Oran : les enfants des décharges

Au milieu de plusieurs tonnes d’ordures, ils creusent, fouinent et trient patiemment jusqu’à l’épuisement parfois, avec leurs mains menues. Verre, papier, plastique, carton, caoutchouc, métal et autres, tout ou presque est récupérable. Tôt le matin, Omar, Djillali et Mohamed se dirigent comme chaque jour vers la décharge publique d’El Kerma située à la périphérie de la ville.

Munis de simples sacs en toile de jute, ils commencent à manipuler à mains nues, indistinctement, déchets ménagers et hospitaliers. Enfouis jusqu’aux genoux dans cet « océan » nauséabond, ils s’appliquent à trouver la matière qu’il leur faut, et même les émanations suffocantes qui s’en dégagent ne semblent plus les déranger. Djillali a onze ans, il fait partie d’une famille de neuf personnes. Il n’a jamais été à l’école, il habite La Casbah d’Oran, située dans le secteur urbain de Sidi El Houari.

Avec un sourire presque triomphal, il exhibera son sac à moitié plein après plus de deux heures de fouille. Le jeune garçon ne ramasse que des bouteilles en verre de différentes tailles, mais ce qui l’intéresse surtout, ce sont les petits flacons. Il nous expliquera que vu la fragilité du verre, les fouilles ne sont pas toujours bonnes. Ces petits flacons il les revend à un particulier à M’dina J’dida qui les récupère pour les remplir de khôl et les revendre par la suite. « Cela fait quatre mois que je travaille avec lui », nous dira-t-il. A deux dinars le flacon, Djillali se retrouve en moyenne avec 50 dinars en fin de journée. Une modique somme qu’il donne directement à sa mère.

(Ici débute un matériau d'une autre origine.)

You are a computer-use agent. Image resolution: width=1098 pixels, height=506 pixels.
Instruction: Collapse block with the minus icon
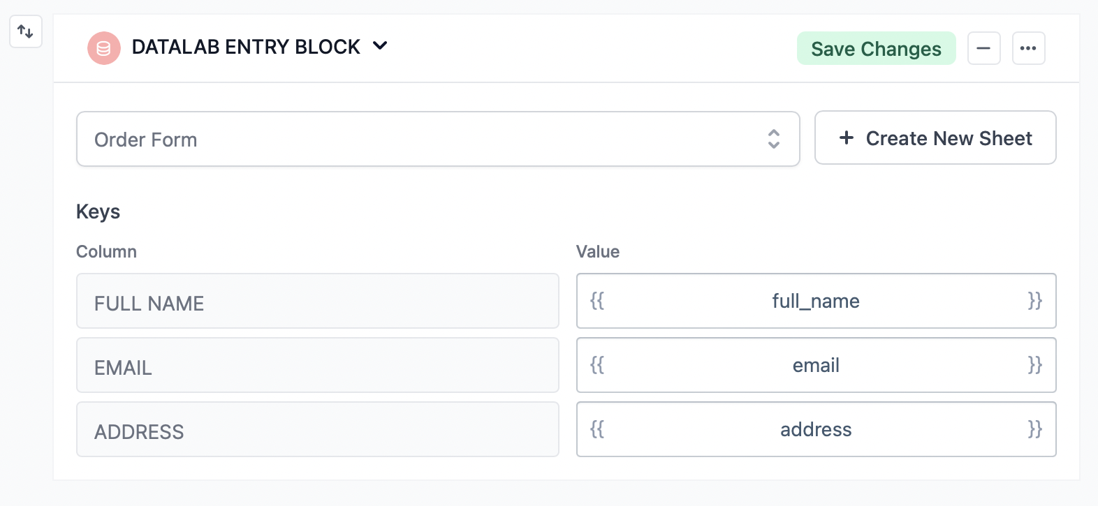tap(983, 48)
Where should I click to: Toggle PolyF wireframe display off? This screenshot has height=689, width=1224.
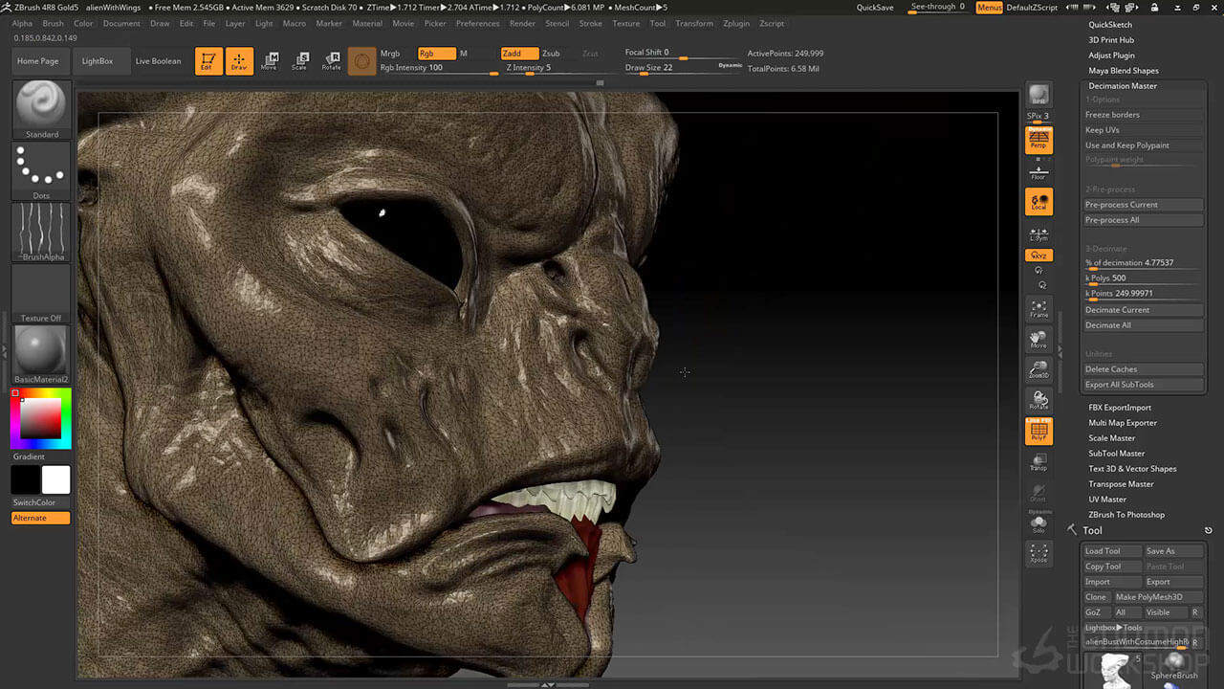click(x=1038, y=432)
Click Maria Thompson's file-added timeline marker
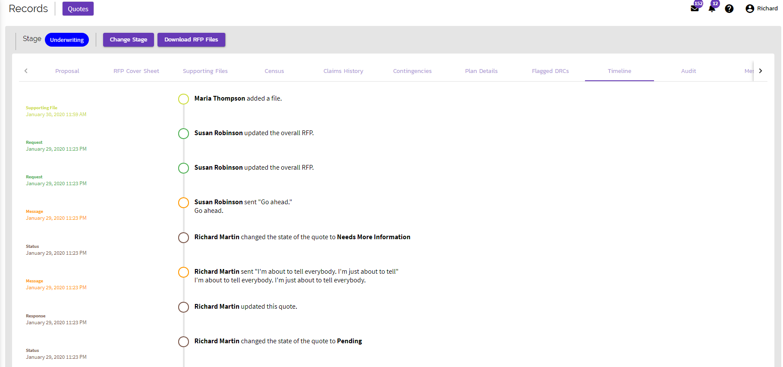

Il y a aussi Omar, encore plus jeune. Du haut de ses huit ans, il affiche une assurance déroutante. Il a le verbe facile et confie fièrement qu’il contribue à « faire vivre la famille ». Lui a quitté les bancs de l’école après une année seulement. Avec ses bottes en plastique marron et un bonnet qui lui cache tout le front, il se met au travail rapidement et sans nous lancer le moindre regard. Puis il se dirige vers nous pour écouter nos questions.

Omar fait dans le plastique. Jerricans, bouteilles, gobelets, seringues, sacs et autres, tout y passe. Il vendra un sac, ou deux pour les meilleurs jours, à quelqu’un dans le quartier de Chtaïbo, qui lui-même les revendra ensuite. 90 DA le sac, voilà son prix. Avec une famille de onze personnes et un père invalide, trois de ses frères plus âgés que lui « naviguent » aussi. Omar nous expliquera que ce travail, il s’est pratiquement battu pour l’avoir.

La concurrence est rude, ajoutera-t-il, et il faut parfois en venir aux poings pour régler les différends et protéger « son territoire ». « Tout le monde se connaît et chacun a une heure plus ou moins fixe à laquelle il arrive. » Une fois la journée finie, ils repartent vers les clients habituels. Une longue distance qu’ils font parfois à pied, puisque les transports en commun refusent quelquefois de les prendre avec leurs grands sacs. Des sacs qui font parfois leur taille pour les plus jeunes et plus de la moitié de leur poids.

Dans les décharges publiques d’El Kerma ou de douar Cheklaoua, des dizaines d’enfants se retrouvent jetés au milieu de déchets de différentes natures. Des dangers directs qui menacent leur santé. Ordures fermentées, seringues, pansements souillés de sang, autant de facteurs transmetteurs de maladies qui peuvent leur être fatales.